The Obamacare law is considered to be the largest overhaul of the US healthcare system since the 1960s. Around 15% of the US population is estimated not to have any health insurance at all. Healthcare.gov was set up to give consumers who don’t receive medical cover through their employers or via state benefits the opportunity to shop online for coverage.
But it’s been one setback after another with the online portal. Slow page loads, outages and all manner of technical issues have been experienced. All of which has meant that far fewer people have signed up than was expected.

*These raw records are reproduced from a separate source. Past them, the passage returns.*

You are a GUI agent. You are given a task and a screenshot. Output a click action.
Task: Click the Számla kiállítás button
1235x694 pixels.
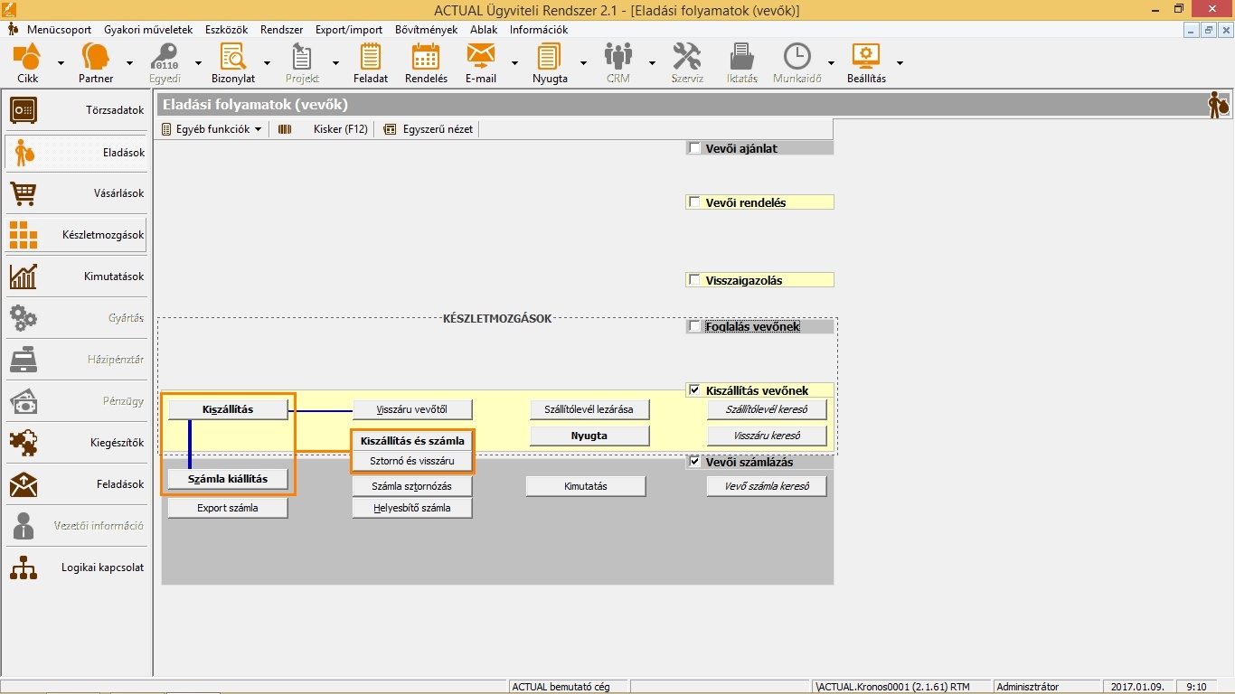point(228,479)
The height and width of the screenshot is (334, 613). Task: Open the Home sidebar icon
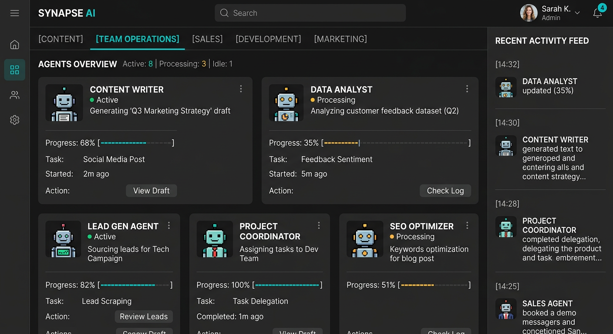[x=14, y=44]
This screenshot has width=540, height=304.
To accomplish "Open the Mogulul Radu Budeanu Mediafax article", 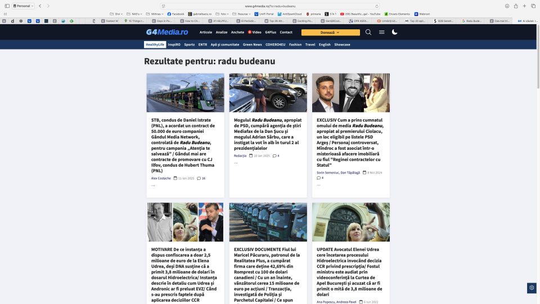I will (x=268, y=135).
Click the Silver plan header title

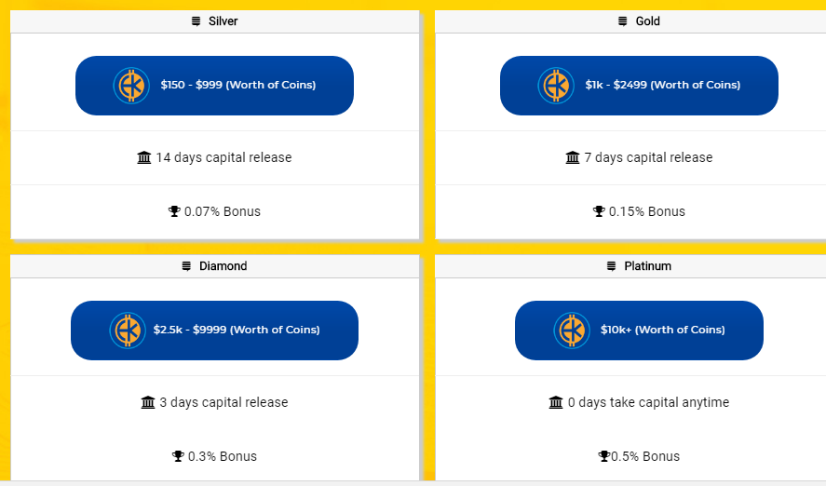tap(223, 21)
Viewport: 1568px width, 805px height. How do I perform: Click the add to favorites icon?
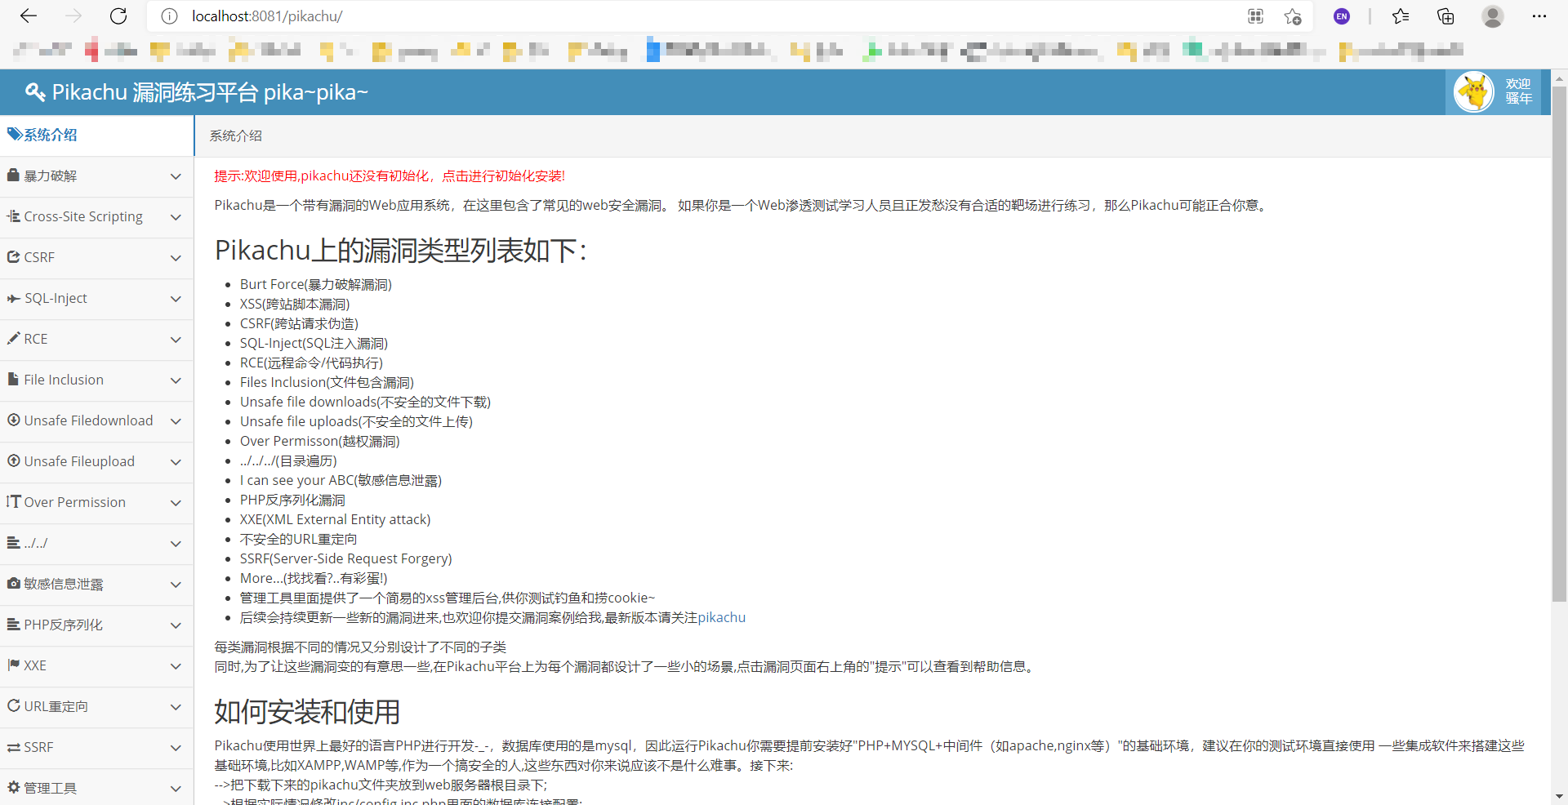[1292, 16]
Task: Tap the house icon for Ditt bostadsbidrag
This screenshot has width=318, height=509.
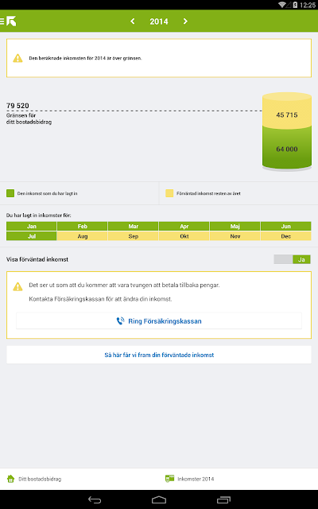Action: (10, 479)
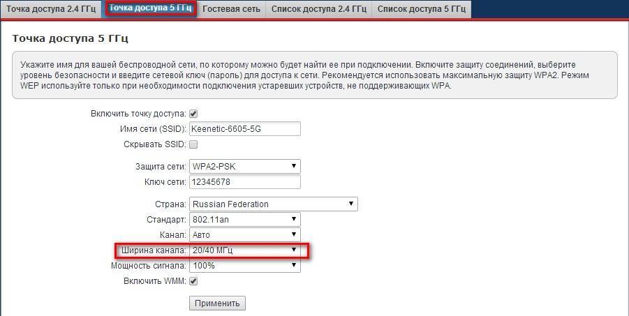Click the Точка доступа 5 ГГц page heading
This screenshot has width=629, height=316.
[71, 38]
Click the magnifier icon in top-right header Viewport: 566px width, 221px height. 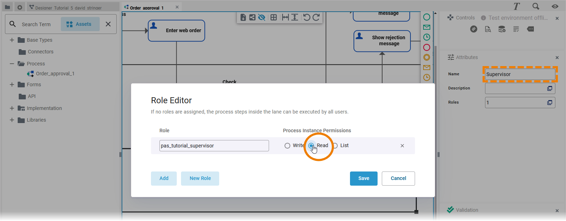[536, 6]
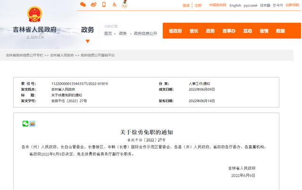Click the 登录 login link
This screenshot has width=302, height=190.
click(x=186, y=6)
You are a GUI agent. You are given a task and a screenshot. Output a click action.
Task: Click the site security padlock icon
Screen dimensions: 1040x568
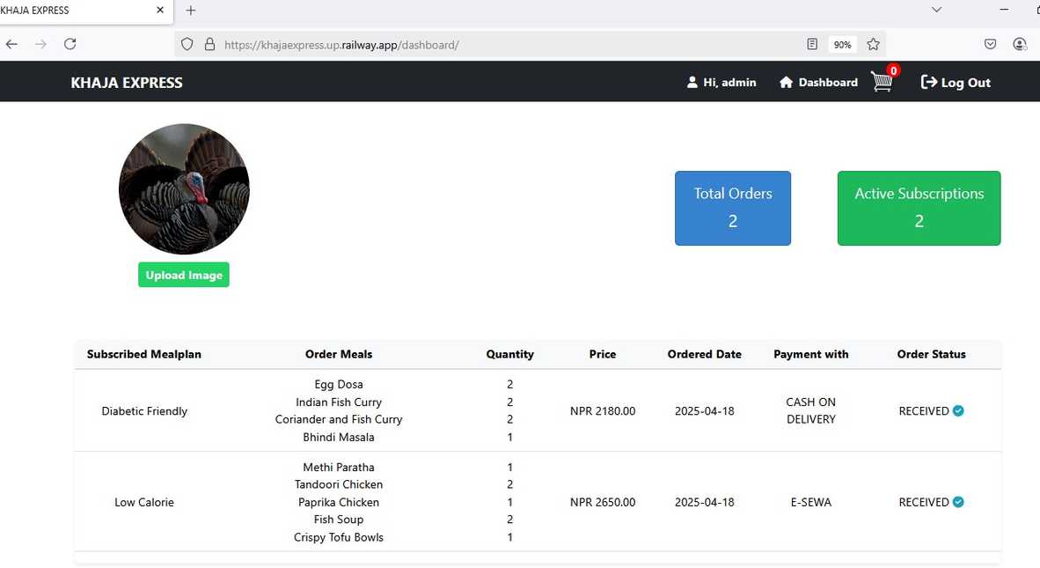[x=209, y=44]
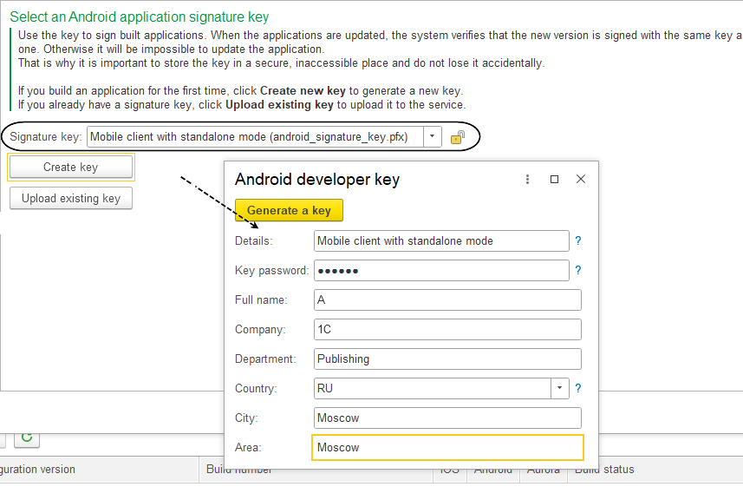
Task: Click the green refresh icon above the table
Action: tap(27, 438)
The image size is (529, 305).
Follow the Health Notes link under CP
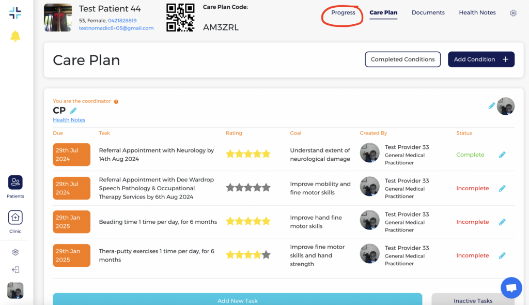[69, 120]
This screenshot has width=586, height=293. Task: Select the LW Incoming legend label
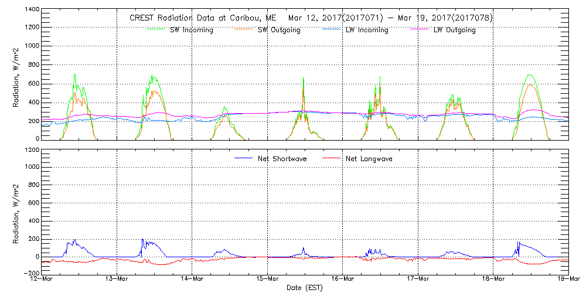[x=367, y=30]
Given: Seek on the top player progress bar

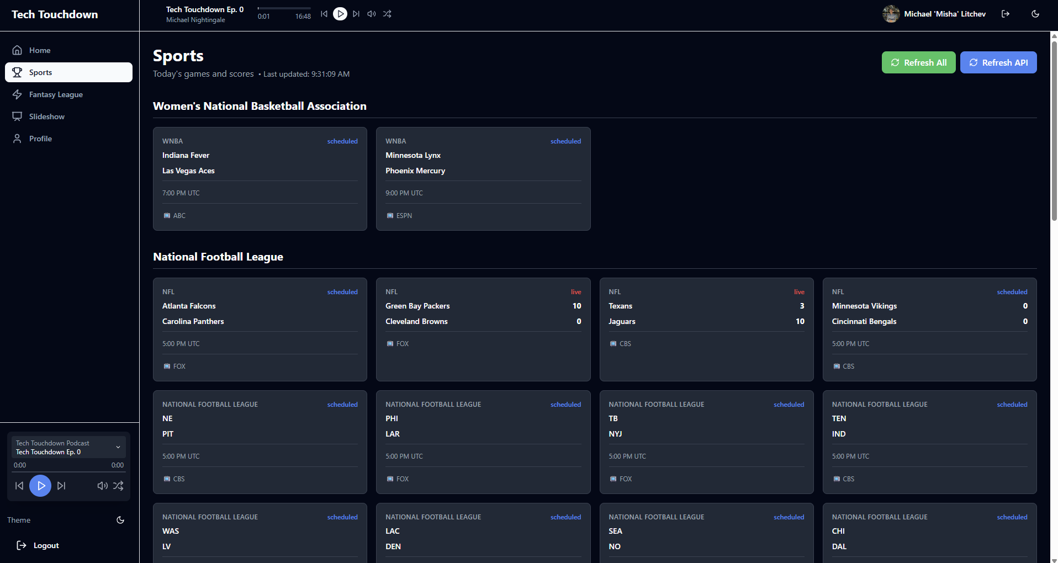Looking at the screenshot, I should pos(284,8).
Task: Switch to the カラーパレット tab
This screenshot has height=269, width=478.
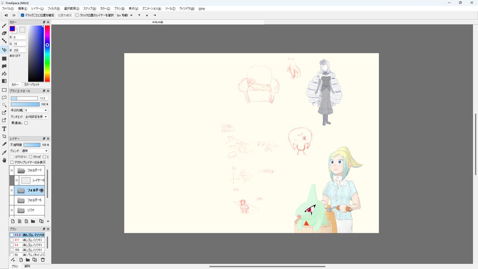Action: pyautogui.click(x=32, y=85)
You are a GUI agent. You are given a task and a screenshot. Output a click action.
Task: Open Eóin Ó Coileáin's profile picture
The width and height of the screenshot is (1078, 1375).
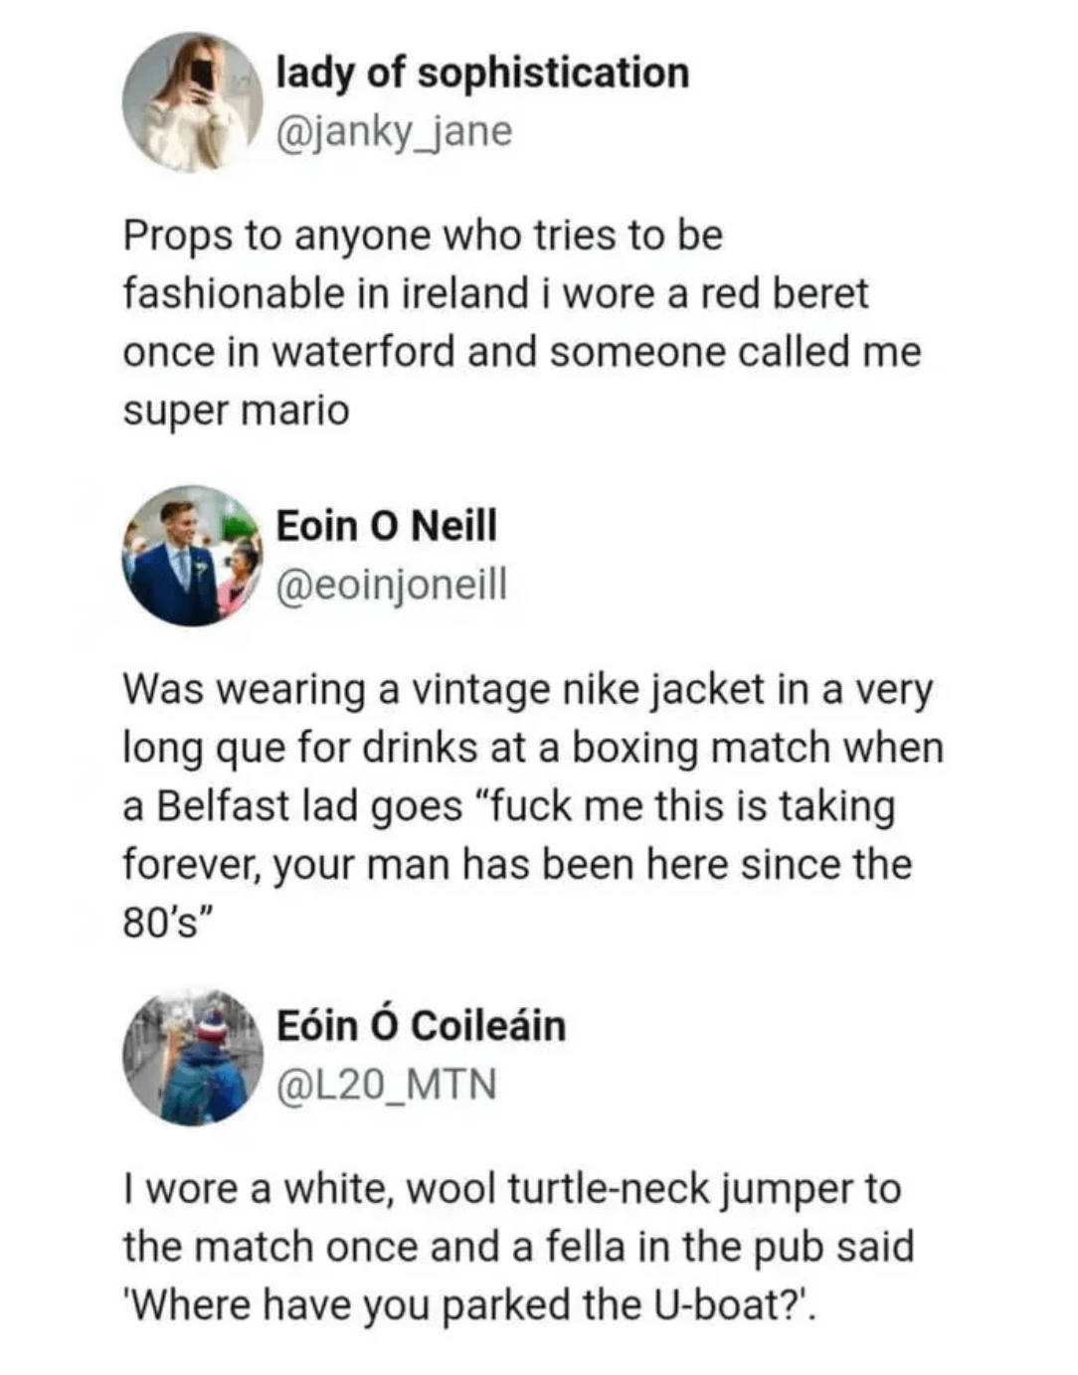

Much of the consensus was that the website hadn’t been tested thoroughly before going live.
Learning a Few Lessons
It’s not an easy job getting a new website off the ground – all the more reason to leave it to those who know what they’re doing and have the experience to smooth out any glitches!
Launching a site for a company like TSB, which has a history going back 200 years and is subject to strict industry regulations, can be even harder.
But whether it’s a crime of outdated design on one side or a lack of robust load testing on the other, in 2014 when the customer experience is central to your brand and your website, these aren’t much of an excuse.
You want to win your customers’ confidence, and a well-designed, well-supported, well-protected website will do just that.